▸ SET PROBLEM 1:
List every wall-clock timing reported in the Mercurial commit message, with the label each timing has.
▸ SET PROBLEM 2:
According to the Mercurial commit message, on what processor were the timings measured?

▸ SOURCE DOCUMENT:
--- START ---

Mercurial > hg
view hgext/uncommit.py @ 38732:be4984261611
merge: mark file gets as not thread safe (issue5933)
In default installs, this has the effect of disabling the thread-based
worker on Windows when manifesting files in the working directory. My
measurements have shown that with revlog-based repositories, Mercurial
spends a lot of CPU time in revlog code resolving file data. This ends
up incurring a lot of context switching across threads and slows down
`hg update` operations when going from an empty working directory to
the tip of the repo.
On mozilla-unified (246,351 files) on an i7-6700K (4+4 CPUs):
before: 487s wall
after: 360s wall (equivalent to worker.enabled=false)
cpus=2: 379s wall
Even with only 2 threads, the thread pool is still slower.

--- END ---

▸ PROVIDED INFORMATION:
--- START ---

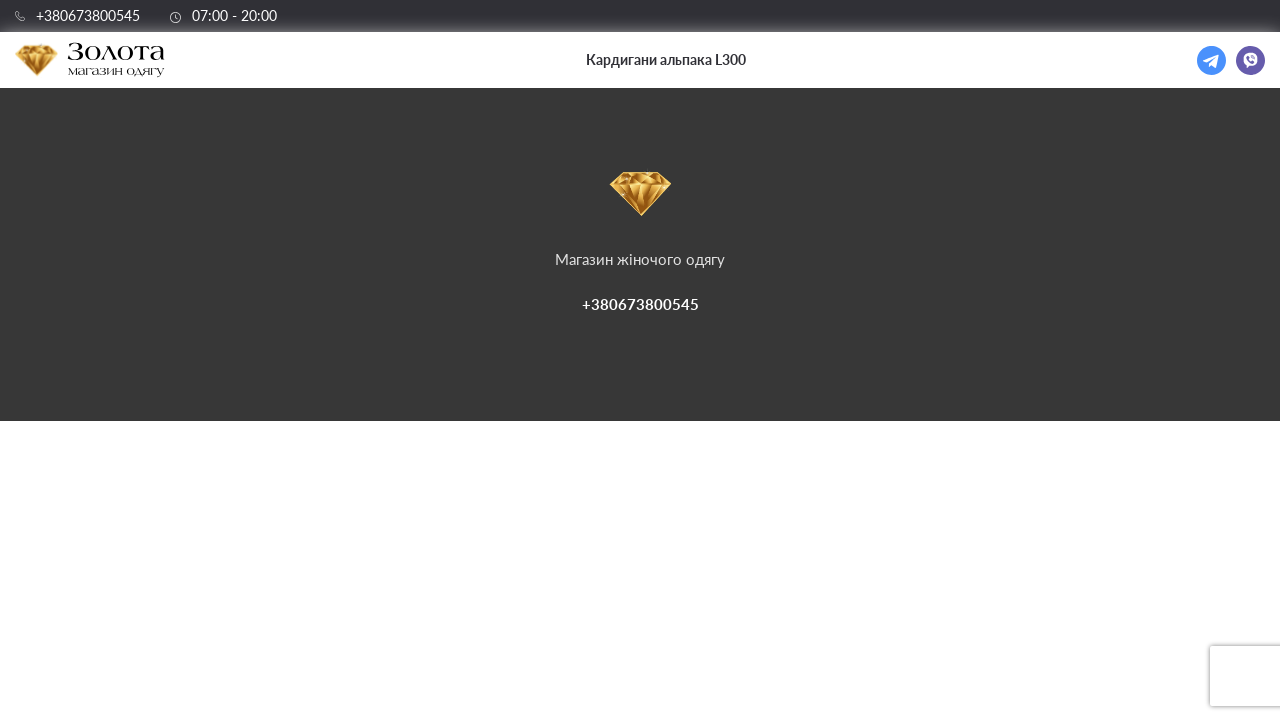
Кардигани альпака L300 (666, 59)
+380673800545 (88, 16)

--- END ---
--- START ---

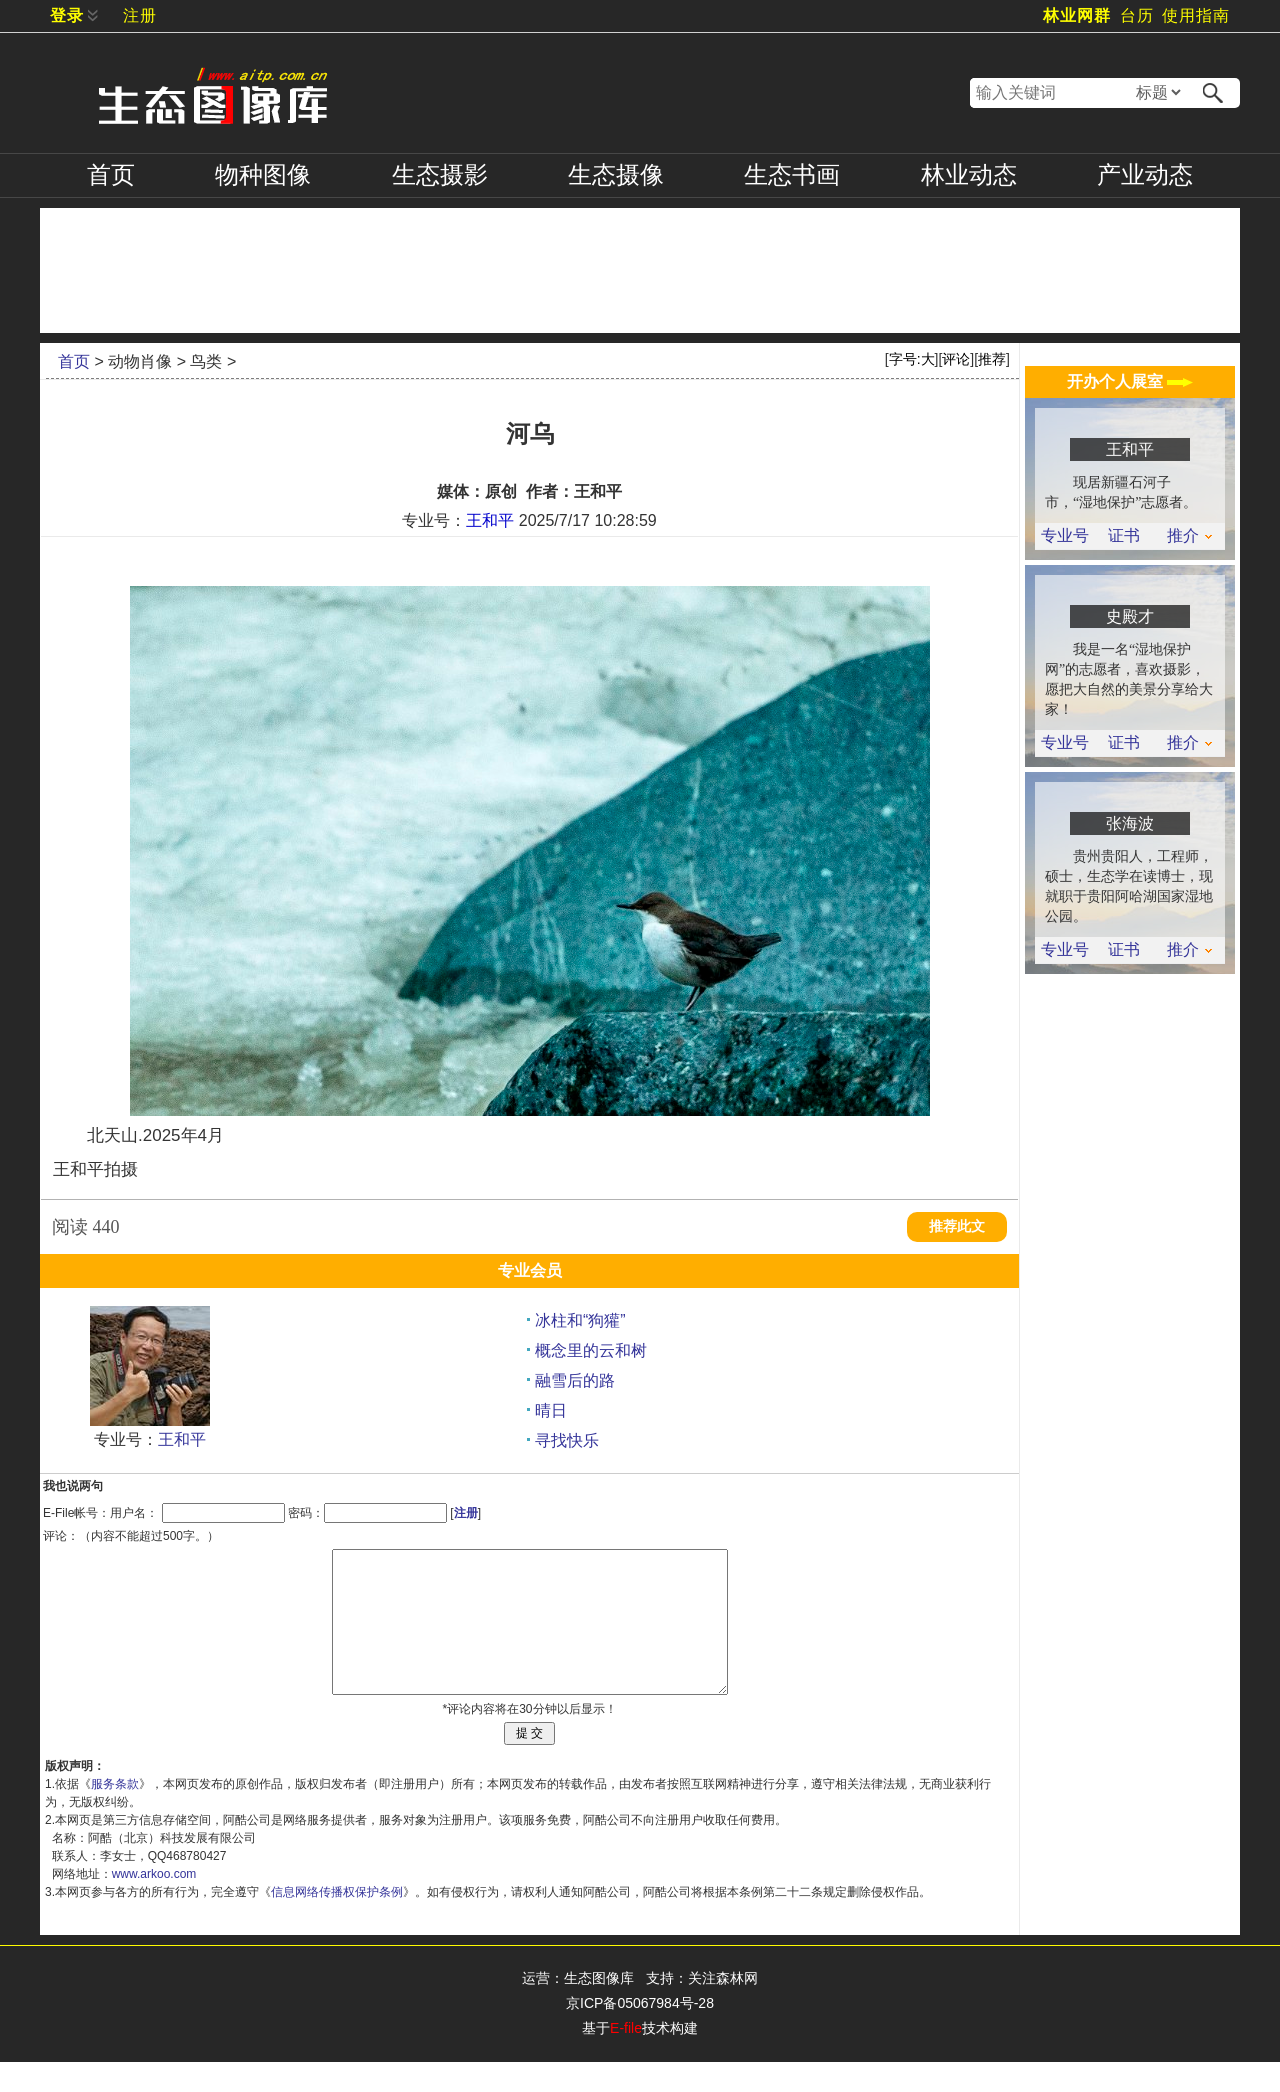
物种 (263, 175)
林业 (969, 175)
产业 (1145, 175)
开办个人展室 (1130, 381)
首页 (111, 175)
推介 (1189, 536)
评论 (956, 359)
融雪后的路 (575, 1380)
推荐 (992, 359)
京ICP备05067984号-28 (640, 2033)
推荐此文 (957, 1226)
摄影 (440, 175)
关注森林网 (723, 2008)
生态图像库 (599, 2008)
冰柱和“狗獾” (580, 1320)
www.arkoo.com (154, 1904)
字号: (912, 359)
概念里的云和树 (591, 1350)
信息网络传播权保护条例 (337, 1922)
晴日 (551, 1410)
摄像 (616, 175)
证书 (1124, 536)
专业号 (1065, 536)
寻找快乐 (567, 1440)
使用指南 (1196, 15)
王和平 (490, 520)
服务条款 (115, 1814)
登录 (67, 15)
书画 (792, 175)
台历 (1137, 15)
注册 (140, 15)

--- END ---

▸ EXPECTED ANSWER 1:
before: 487s wall
after: 360s wall
cpus=2: 379s wall

▸ EXPECTED ANSWER 2:
An i7-6700K (4+4 CPUs).